Insulin resistance seems to be one of the predominant features of PCOS, along with the dysfunction of the hypothalamic-pituitary axis, leading to hormonal changes, including an increase in the LH/FSH ratio and circulating androgens [42]. Further, hyperinsulinemia influences the production of SHBG and its circulating level, resulting in the enhancement of serum testosterone levels [43]. The most common clinical manifestations of hormonal changes among women with PCOS include menstrual disorders, such as amenorrhea and oligomenorrhea, hirsutism, type II diabetes, obesity, cardiovascular disease (CVDs), persistent acne, hyperhidrosis, dysfunctional uterine bleeding (DUB), and development of metabolic syndrome [44, 45]. Vitamin D plays an important role in bone homeostasis and may increase insulin receptor expression by increasing insulin production and glucose metabolism, thereby reducing insulin resistance, which is a predominant feature of PCOS, and improving the hormonal profile [46].
SHGB is a glycoprotein that binds to the sex hormones, androgens, and estrogen. Other steroid hormones, including progesterone, cortisol, and other corticosteroids, also bind to it by transcortin. SHGB regulates the access of target cells to sex steroids by binding to and carrying them in the blood [47]. SHBG often elevates in patients with hypogonadism, hyperthyroidism, liver cirrhosis, anorexia nervosa, and those taking oral contraceptive pills and antiepileptic drugs. Decreased SHBG concentrations are associated with hypothyroidism, PCOS, obesity, hirsutism, high androgens, hair loss, acne, Cushing’s disease, and acromegaly [48]. Based on the results of the present study, vitamin D supplementation increases SHGB levels, and 8-week interventions with taking vitamin D twice daily are more effective.
DHEAS is a steroid hormone found in both men and women. DHEAS plays an important role in the production of the male sex hormone testosterone and the female sex hormone estrogen.
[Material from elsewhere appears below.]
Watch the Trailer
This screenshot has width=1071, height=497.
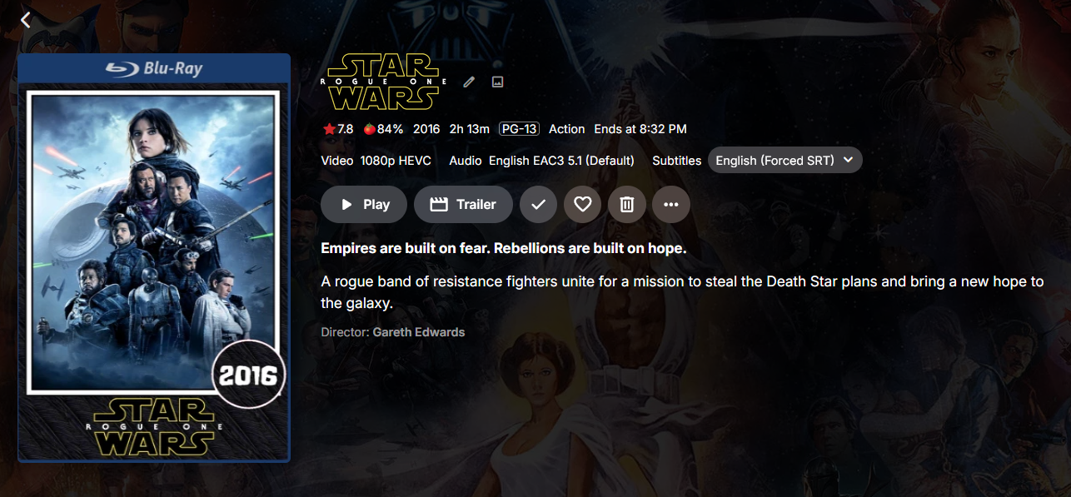tap(463, 204)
DHEAS is mainly produced by the adrenal glands and smaller amounts made by the testes in men and the ovaries in women [49]. DHEAS levels are typically higher in women with PCOS compared to healthy women [50]. The results of the present study illustrated that taking vitamin D supplementation reduces DHEAS levels. Although DHEAS levels typically increase with age [51], the meta-regression results of the present study revealed no significant relationship between mean age and the effect of vitamin D on DHEAS levels.
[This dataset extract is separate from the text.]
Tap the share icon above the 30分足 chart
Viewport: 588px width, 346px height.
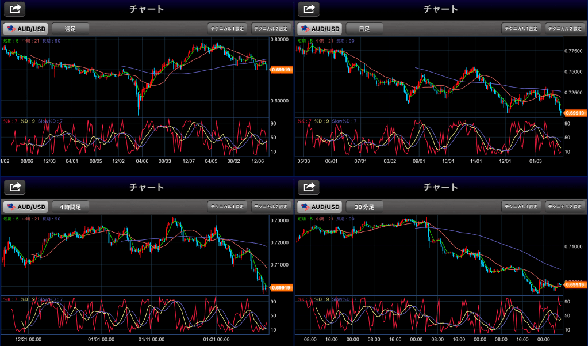(x=310, y=187)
The results of the present study demonstrated that taking vitamin D supplementation reduces testosterone levels. This finding is consistent with the systematic review and meta-analysis conducted by Azadi-Yazdi et al. (2017), which reported that vitamin D supplementation reduces total testosterone in women with PCOS [52]. However, the results of the Azadi-Yazdi et al. study should be interpreted with caution, as they only considered the standardized mean difference (SMD) before and after the intervention in the intervention group, without comparing it to the placebo group. In contrast, the current study estimated the SMD before and after the intervention in both the placebo and intervention groups. Additionally, the number of studies included in the meta-analysis on the effect of vitamin D supplementation on testosterone in women with PCOS is larger in the present study (13 articles) compared to the Azadi-Yazdi et al. study (6 articles). Therefore, the results of the current study provide stronger evidence of the effect of vitamin D supplementation in reducing testosterone levels in women with PCOS. However, due to high heterogeneity in some sub-group analyses on testosterone and LH levels, the interpretation should be considered cautiously [27].
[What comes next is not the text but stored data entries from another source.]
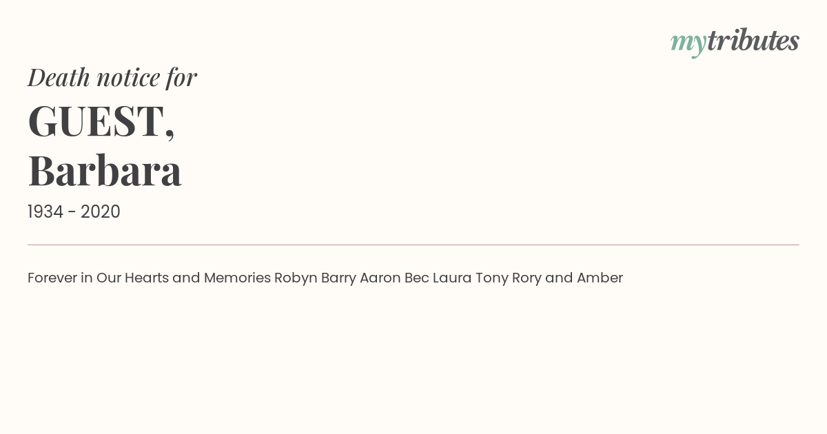Screen dimensions: 827x434
Task: Click the name Tony
Action: pyautogui.click(x=492, y=278)
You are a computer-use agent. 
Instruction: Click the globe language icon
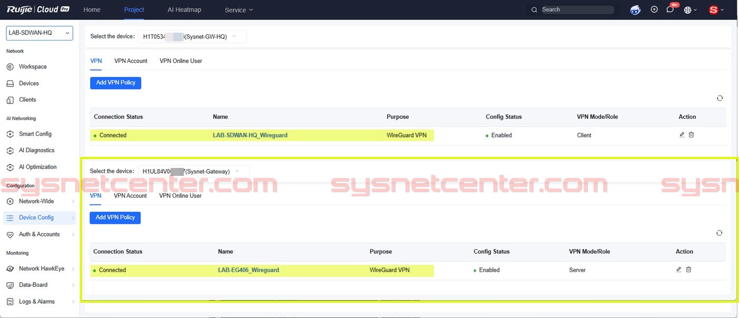(x=688, y=9)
Women with PCOS have elevated serum LH levels and decreased FSH levels. The increased LH stimulates theca cells in the ovary, which in turn stimulates the production of androgens [42]. Based on the results of the present study, although taking vitamin D supplementation reduces LH levels, it does not have a significant effect on FSH levels, which is consistent with the results of the meta-analysis by Pergialiotis et al. (2017) [24].
FAI is a ratio used to assess the abnormal androgen status in humans. FAI is calculated as the total testosterone level divided by SHBG level and then, multiplied by 100. FAI has no unit. Woman’s androgens are often measured when there is a concern about elevated serum levels, which may be associated with conditions such as hirsutism or PCOS. The standard values for FAI in women range from 7 to 10. FAI is typically increased in women with PCOS. The results of the current study indicated that taking vitamin D supplementation significantly reduces FAI levels and that interventions performed three times a day are more effective.
The study results of Pergialiotis et al. (2017) rejected the effect of vitamin D on the hormonal profile of women with PCOS and reported its effect as mild [24]. The difference between the results of the Pergialiotis et al. study and the findings of the present study can be attributed to the difference in the number of articles included in the meta-analysis, the total sample size of studies, and the effect of potential factors, such as total vitamin D dose, mean age, BMI, baseline vitamin D level, number of weeks of intervention, and frequency of taking vitamin D per day.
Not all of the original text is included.